_What to work on_
Hunt through the lines below for the string "gear" and copy each one that has it.

_Information provided_
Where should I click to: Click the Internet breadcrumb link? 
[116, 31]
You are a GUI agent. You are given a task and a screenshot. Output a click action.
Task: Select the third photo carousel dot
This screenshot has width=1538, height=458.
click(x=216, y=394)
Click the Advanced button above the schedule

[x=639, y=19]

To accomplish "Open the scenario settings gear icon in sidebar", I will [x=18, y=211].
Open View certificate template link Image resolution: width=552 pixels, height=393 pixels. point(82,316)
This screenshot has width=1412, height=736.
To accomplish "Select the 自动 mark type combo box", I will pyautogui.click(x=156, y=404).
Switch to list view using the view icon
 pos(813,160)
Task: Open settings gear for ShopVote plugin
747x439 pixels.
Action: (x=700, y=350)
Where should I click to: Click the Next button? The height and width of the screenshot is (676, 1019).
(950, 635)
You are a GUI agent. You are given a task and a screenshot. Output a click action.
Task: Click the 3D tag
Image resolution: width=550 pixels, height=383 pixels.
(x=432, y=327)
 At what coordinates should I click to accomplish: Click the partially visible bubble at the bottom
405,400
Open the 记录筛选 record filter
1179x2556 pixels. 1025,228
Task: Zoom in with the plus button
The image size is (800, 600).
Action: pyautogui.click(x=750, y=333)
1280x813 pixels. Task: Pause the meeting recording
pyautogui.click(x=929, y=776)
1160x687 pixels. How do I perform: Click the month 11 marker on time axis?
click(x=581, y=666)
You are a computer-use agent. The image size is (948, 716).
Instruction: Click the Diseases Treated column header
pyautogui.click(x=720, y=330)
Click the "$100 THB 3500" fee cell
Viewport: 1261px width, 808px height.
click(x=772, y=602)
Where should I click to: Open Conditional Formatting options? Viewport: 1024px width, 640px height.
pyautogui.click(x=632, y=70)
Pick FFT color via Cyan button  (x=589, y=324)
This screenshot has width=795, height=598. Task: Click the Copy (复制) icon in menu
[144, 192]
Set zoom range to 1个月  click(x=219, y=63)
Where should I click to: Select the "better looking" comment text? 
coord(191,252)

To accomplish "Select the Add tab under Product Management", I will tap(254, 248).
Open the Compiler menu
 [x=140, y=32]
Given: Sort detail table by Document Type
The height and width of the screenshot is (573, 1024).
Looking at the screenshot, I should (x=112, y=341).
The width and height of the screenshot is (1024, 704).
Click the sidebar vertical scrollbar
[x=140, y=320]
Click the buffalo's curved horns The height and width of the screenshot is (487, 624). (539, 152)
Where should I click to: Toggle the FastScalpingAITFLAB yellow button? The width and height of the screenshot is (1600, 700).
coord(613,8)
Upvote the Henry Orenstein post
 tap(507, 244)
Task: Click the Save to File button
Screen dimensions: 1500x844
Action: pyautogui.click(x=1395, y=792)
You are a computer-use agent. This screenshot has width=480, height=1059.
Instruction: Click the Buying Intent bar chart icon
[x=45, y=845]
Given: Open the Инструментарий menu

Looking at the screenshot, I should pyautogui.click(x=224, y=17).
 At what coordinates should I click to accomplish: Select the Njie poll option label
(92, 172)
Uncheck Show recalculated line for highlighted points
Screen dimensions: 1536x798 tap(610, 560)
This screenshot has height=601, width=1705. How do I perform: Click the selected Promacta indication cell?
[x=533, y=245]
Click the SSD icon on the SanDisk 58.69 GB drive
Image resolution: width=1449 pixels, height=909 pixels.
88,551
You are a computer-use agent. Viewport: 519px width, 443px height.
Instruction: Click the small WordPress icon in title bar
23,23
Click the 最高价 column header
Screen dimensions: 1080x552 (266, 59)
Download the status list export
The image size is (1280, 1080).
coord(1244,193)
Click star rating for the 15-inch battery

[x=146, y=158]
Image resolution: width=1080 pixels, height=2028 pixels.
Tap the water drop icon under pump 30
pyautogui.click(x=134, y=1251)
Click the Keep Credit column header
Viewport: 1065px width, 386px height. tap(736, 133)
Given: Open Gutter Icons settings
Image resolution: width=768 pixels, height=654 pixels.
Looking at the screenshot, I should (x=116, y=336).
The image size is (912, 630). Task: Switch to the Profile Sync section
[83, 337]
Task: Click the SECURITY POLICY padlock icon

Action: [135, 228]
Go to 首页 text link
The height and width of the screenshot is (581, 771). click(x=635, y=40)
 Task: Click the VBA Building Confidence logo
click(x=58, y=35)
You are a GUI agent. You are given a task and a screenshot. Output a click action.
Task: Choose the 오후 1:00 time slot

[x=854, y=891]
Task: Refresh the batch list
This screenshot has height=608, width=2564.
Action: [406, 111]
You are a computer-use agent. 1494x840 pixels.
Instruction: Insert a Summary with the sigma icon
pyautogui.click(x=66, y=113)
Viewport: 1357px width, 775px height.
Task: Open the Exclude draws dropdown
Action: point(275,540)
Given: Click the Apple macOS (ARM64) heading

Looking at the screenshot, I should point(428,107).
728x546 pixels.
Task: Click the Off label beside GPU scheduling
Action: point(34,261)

_Solution below_
To accomplish "Open the scenario settings gear icon in sidebar", I will [x=18, y=211].
Task: Open settings gear for ShopVote plugin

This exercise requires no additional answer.